Allow Mayor de Blasio an election-year victory lap for the growing numbers of units produced by his affordable housing program, recognizing how stressed and strained voters are about the cost of keeping a roof over their heads. Just remember who’s paying to put some very pricey real estate within reach of working-class New Yorkers. Hint: It’s not the real estate developers the mayor first ran for office promising would play a leading role.
The nearly 78,000 apartments built, underway or refinanced since his January 2014 arrival in City Hall will be welcomed by grateful tenants paying rents below, sometimes sharply below, nosebleed-high market prices.
De Blasio’s just wrapped up the city’s biggest 12-month spurt since 1989, rivaling the legendary output of Mayor Ed Koch.
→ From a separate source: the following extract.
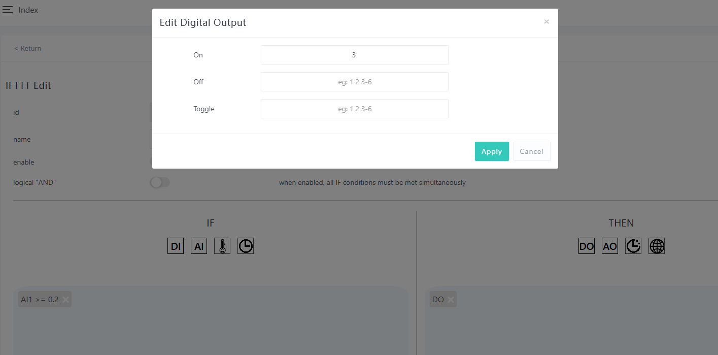Toggle the logical "AND" switch

(x=160, y=182)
On the campaign trail, de Blasio suggested the magic ingredient would be a tool called mandatory inclusionary zoning, to make developers in swaths of the city produce for the common folk in exchange for getting to build bigger. Everybody wins, at no cost to taxpayers.
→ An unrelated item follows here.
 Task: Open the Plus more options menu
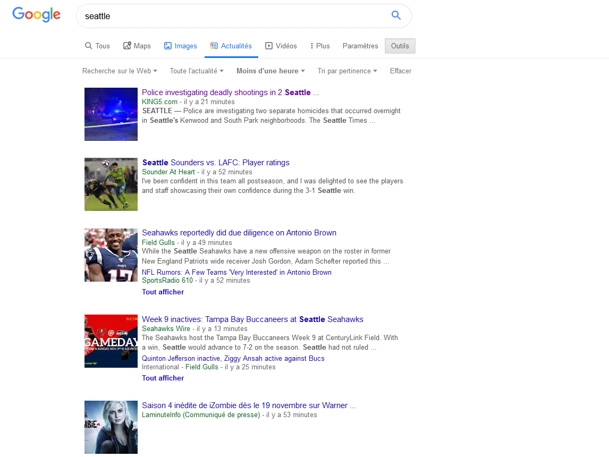tap(320, 46)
The truth: That’s been a couple of sprinkles on the cake. The cake is made of money.
A lot of money. At the outset, in May 2014, de Blasio committed $6.7 billion in city capital funds to fill gaps in the cost of construction.
He has since bumped that up to $7.8 billion and again to $9.7 billion to bring rents on more apartments in reach of the poorest tenants.
Annual capital spending on subsidizing affordable housing dwarfs that by the previous administration by three to one.
Meantime, the ballyhooed zoning change, which requires set-asides of at least one in four apartments in newly approved buildings, has been responsible for producing just four apartments thus far, with 624 on the horizon. That’s not a typo. Why the spectacular failure of the supposedly brilliant idea? Parochial City Council politics — and a mayor who’s proven woefully unpersuasive or unwilling to take on opponents.
Look at Crown Heights in Brooklyn, where Councilwoman Laurie Cumbo says she’ll vote no to new life for a disused armory even though half of 330 rental units there will be affordable. Or at Inwood in upper Manhattan, where Councilman Ydanis Rodriguez nixed plans of similar scale.
Council members are roadblocking new developments on the illogical theory that constraining housing supply will keep their gentrifying neighborhoods affordable.
Mindful of the blowback, the mayor’s city planners have slow-walked ambitious neighborhood rezoning plans that could be producing a heap of new housing.
De Blasio ought to have long ago called Speaker Melissa Mark-Viverito to a summit demanding an end to this perversion denying homes to untold thousands in need.
Instead, he took to the airwaves Friday to lament that City Hall “has not always done the best job of presenting a vision or listening to feedback.”
However you define the belly flop, it’s not probably not costing him a second term. But it is costing the city a fortune.